Pegasus scholars welcomed at Parliament House
YOUNG lawyers from New Zealand, the USA, and Australia toured Parliament House this week as part of their experience as Pegasus scholars.
The Pegasus scholarship scheme was founded in 1987 by Lord Goff of Chieveley to build bridges between countries operating the common law system and is supported by the four Inns of Court in London.
The Pegasus Trust has incoming and outgoing scholarships, and, in Lord Goff’s words, “makes it possible for gifted young lawyers - the future leaders of their professions - to learn about the practical working of the common law system in countries other than their own, and to form enduring links with lawyers in those countries.”
Based in London, Pegasus scholars visit the Faculty of Advocates and the High Court in Belfast. They were given a tour of the Advocates Library by Michael Upton and Deputy Clerk of Faculty Lesley Irvine took them into the courts.
“The Pegasus Scholarship is a wonderful programme for junior lawyers from around the world to gain experience of other common law jurisdictions,” said Taz Haradasa from New Zealand. “It also provides a great opportunity to meet other junior lawyers from different countries. As part of the scholarship we had a wonderful day hosted by the Faculty of Advocates in Edinburgh. I particularly liked visiting the library – it is a really wonderful space filled with some fascinating old books. We were very grateful for the opportunity to learn more about Scots law and the Scottish legal profession.”
Kayla Grant, also from New Zealand, said: “The Pegasus Scholarship is designed to facilitate ties between common law countries and give Commonwealth lawyers a sense of the UK legal system. We’re grateful to have been able to travel to Scotland and Northern Ireland as part of the programme. During our visit to the Faculty of Advocates, we learned a lot about the development and special characteristics of Scottish law and got a sense of the collegial profession in Scotland.”
“The Pegasus Scholarship has given me a number of ideas about ways in which we could adapt our practice in New Zealand, even where our law differs,” said Jade Lancaster, who is visiting from Christchurch, New Zealand.
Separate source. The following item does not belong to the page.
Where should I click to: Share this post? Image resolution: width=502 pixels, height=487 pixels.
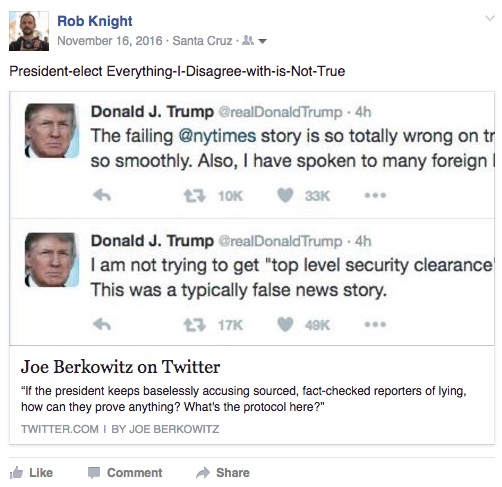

Eliza Lockhart, who hails from Melbourne, Australia, obtained her Master of Law at the University of Cambridge. “I am excited to finally be back in the UK and learning about the legal systems in England, Scotland and Northern Ireland. It was a privilege and an absolute pleasure to tour the court buildings. I was particularly interested to learn about the unique Scottish common law and the close-knit legal profession.”
“It’s been an incredible experience,” said Erin Wallin, a Pegasus scholar from the USA. “We spend six weeks, mostly based in London, learning about the UK legal system. We also visit Scotland and Northern Ireland. We truly enjoyed our tour and were floored by the beautiful library. We especially loved popping in on an active hearing and seeing the boxes where barristers receive their instructions.